Jakarta, (PAB)
Siapa bilang produksi dalam negeri kalah bersaing dengan produk luar negeri? Buktinya Alat utama sistem senjata / Alutsista buatan dalam negeri semakin menunjukkan kualitasnya. Keunggulanya dapat diandalkan dan diakui secara global. Sebagai buktinya, beberapa negara lain telah menggunakan alutsista buatan Indonesia.
Salah satu alutsista yang menonjol dengan perkembangan teknologi yang cukup pesat adalah kapal perang produksi PT PAL Indonesia. Prestasi anak bangsa dalam menciptakan kapal perang merupakan sebuah pencapaian yang patut diapresiasi.
Ini adalah bukti bahwa putra putri bangsa Indonesia telah mencapai kemajuan di bidang keahlian perkapalan perang. Mulai dari kemampuan di bidang perancangan, pemasangan instalasi, serta mekanisme permesinan. Serta strategi pengadaan material baik dari pertimbangan teknis dan ekonomis.
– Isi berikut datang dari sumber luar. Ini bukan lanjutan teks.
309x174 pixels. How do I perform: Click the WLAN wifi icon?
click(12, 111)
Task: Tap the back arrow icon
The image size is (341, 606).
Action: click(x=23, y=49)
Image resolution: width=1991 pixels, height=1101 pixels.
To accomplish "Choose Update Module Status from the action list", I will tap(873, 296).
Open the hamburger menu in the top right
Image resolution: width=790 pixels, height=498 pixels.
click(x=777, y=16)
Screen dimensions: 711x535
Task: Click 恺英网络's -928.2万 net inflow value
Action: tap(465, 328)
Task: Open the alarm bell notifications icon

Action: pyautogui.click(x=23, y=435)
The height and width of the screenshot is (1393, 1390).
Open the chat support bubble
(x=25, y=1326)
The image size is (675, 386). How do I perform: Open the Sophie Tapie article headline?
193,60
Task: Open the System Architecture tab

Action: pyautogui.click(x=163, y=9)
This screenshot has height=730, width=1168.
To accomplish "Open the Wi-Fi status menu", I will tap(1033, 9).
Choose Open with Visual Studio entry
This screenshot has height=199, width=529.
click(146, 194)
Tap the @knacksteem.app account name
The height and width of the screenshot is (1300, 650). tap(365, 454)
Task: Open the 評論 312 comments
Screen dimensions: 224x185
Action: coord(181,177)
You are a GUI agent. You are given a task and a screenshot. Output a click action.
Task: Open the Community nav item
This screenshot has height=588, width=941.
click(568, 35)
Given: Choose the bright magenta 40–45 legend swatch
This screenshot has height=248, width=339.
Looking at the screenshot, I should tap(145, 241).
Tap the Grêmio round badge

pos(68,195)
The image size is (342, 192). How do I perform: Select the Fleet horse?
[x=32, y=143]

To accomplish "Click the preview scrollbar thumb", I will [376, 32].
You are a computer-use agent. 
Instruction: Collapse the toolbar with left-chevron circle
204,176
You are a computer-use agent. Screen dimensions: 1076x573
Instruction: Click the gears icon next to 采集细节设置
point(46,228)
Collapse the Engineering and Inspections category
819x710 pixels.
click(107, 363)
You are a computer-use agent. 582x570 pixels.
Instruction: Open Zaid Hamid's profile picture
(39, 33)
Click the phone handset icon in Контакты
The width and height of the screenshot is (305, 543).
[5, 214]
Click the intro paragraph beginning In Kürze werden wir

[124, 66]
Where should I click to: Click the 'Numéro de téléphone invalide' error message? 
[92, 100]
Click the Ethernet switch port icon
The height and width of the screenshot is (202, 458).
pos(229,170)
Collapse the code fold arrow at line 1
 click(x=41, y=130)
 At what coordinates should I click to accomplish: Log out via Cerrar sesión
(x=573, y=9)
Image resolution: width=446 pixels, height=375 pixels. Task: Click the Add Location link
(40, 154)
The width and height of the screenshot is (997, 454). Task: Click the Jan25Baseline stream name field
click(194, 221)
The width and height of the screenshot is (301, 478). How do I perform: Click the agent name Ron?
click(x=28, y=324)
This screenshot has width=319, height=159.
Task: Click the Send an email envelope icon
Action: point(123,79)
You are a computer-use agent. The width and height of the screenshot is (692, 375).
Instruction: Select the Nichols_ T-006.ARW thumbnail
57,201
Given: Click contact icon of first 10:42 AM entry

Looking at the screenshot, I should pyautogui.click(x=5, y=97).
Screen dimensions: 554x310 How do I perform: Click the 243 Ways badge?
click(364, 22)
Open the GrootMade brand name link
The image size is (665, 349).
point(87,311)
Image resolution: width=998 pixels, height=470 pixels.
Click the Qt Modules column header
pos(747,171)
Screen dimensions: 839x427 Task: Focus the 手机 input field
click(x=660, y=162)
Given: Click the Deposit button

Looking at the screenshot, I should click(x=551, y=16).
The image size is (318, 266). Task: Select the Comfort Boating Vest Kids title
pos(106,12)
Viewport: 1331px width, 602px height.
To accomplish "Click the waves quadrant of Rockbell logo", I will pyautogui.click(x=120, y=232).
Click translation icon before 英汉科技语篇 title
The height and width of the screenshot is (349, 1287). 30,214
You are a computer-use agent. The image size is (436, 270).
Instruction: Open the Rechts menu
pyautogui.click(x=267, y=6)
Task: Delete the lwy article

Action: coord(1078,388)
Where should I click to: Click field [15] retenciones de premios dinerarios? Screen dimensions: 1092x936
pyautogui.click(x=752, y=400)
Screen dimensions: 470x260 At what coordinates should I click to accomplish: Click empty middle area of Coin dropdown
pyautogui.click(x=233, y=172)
Di awal tahun 2016, PT PAL Indonesia berhasil menyelesaikan kapal perang Perusak Kawal Rudal (PKR) Sigma Class 105.
Kapal PKR Sigma 105 merupakan kapal perusak rudal pertama yang dibangun di Indonesia. PT PAL memproduksi PKR Sigma 105 yang merupakan kapal pesanan dari Kementerian Pertahanan Republik Indonesia. Kapal pertama diberi nama KRI Raden Eddy Martadinata, akan diserahterimakan kepada Kementerian Pertahanan pada Januari 2017.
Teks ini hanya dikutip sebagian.